Epiphora
Introduction
Introduction to tears Anyone who has excessive tear secretion due to inflammation of the eye, foreign body stimulation, emotional impulses, etc. is called tears. Anyone with dysfunction in any part of the lacrimal duct causes tears to overflow. Long-term tears, redness, roughness, and eczema near the internal hemorrhoids, as the patient continues to swab down, can promote valgus valgus. The treatment of this disease is mainly to correct the valgus valgus, to restore the normal position of the tears, and to treat blepharitis. Tear small point stenosis or occlusion of the tears small expansion, puncture incision or bite cut. If the lacrimal canal or the main tube is obstructed, the light can be forcibly intubated by the probe. Severe cases can be used for conjunctival lacrimal sac anastomosis or intubation. Or by their own vein bridge to communicate the lacrimal sac and conjunctiva. basic knowledge The proportion of illness: 0.003--0.005% Susceptible people: no special people Mode of infection: non-infectious Complications: vitreous opacity
Cause
Cause of overflowing tears
(1) Abnormal tears: tears can not flow into the lacrimal passage when the tears are everted, narrow, occluded or have no tears.
(B) abnormal lacrimal duct: dysplasia (congenital atresia), trauma, foreign body, inflammation, tumor, scar contraction or nasal disease, etc., narrowing or obstructing the lacrimal duct, can cause tears.
Prevention
Diabetes prevention
Usually pay more attention to keep your eyes clean and not rub your eyes with dirty hands or dirty handkerchiefs.
Complication
Hemorrhagic complications Complications vitreous opacity
Most of the complications occurred after eye surgery, such as dilated pupils and vitreous opacity.
Symptom
Symptoms of overflowing tears common symptoms eversion eczema
Long-term tears, skin flushing near the sputum, rough, eczema, as the patient continues to wipe down, can promote valgus valgus.
Examine
Examination of tears
(1) Fluorescein test
(two) lacrimal irrigation
Analysis of lacrimal irrigation results:
1. There is no resistance when the normal person injects the rinsing liquid, and the rinsing liquid flows smoothly into the nasal cavity or the pharynx.
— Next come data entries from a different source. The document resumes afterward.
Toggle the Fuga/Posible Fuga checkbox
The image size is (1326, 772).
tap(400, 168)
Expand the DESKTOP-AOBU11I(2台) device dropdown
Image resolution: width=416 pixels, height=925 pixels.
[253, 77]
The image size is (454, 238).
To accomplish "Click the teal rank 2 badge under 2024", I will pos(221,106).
2. There is resistance when injecting the rinsing liquid, part of it returns from the small point of the tear, and part of it flows into the nasal cavity, which is the narrowing of the nasolacrimal duct.
3, the flushing fluid completely from the original path of the injection is blocked by the lacrimal canal.
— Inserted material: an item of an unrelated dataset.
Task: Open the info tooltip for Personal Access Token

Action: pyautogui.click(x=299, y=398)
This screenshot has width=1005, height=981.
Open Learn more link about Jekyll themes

4, the flushing fluid is injected from the small tears, and returns from the small tears, which is blocked by the total tear duct.
5, the rinsing liquid returns from the small tears at the same time, there is mucus or mucus purulent secretion flow out, for the nasolacrimal duct obstruction, combined with chronic dacryocystitis.
(3) X-ray iodine angiography can be performed if necessary. The contrast agent can be injected through the lacrimal canal with a lacrimal sac flushing needle. Immediately take a picture of the anterior and posterior position and the lateral position to understand the size of the obstruction of the lacrimal passage and the size of the lacrimal sac.
Diagnosis
Diagnosis and diagnosis of tears
diagnosis
Diagnosis can be made based on medical history, clinical manifestations, and examination.
Differential diagnosis
Identification with dacryocystitis, chronic lacrimal gland inflammation, acute lacrimal gland inflammation, excessive secretion of tears.